TASK OBJECTIVE:
Please return each line of the data below that contains the word "Click". Treat case as significant.

============

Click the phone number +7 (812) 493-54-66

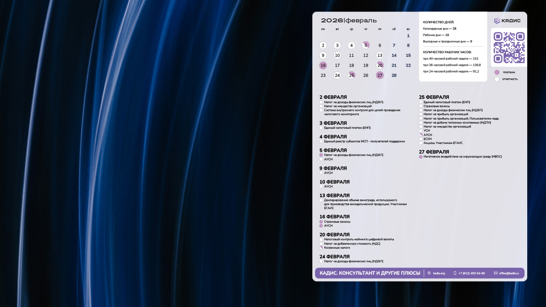coord(471,273)
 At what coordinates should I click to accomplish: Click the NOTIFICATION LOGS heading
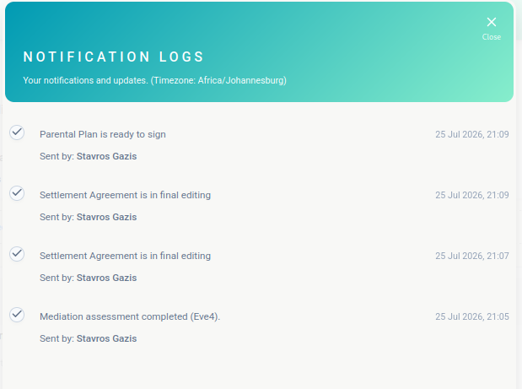114,57
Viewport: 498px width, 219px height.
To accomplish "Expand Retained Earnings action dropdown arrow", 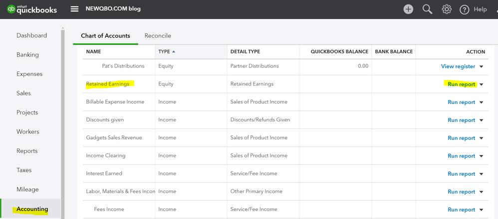I will (482, 85).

============

FINAL RESULT:
Click the phone number +7 (812) 493-54-66
 At what coordinates should I click to accomplish: Click the NOTIFICATION LOGS heading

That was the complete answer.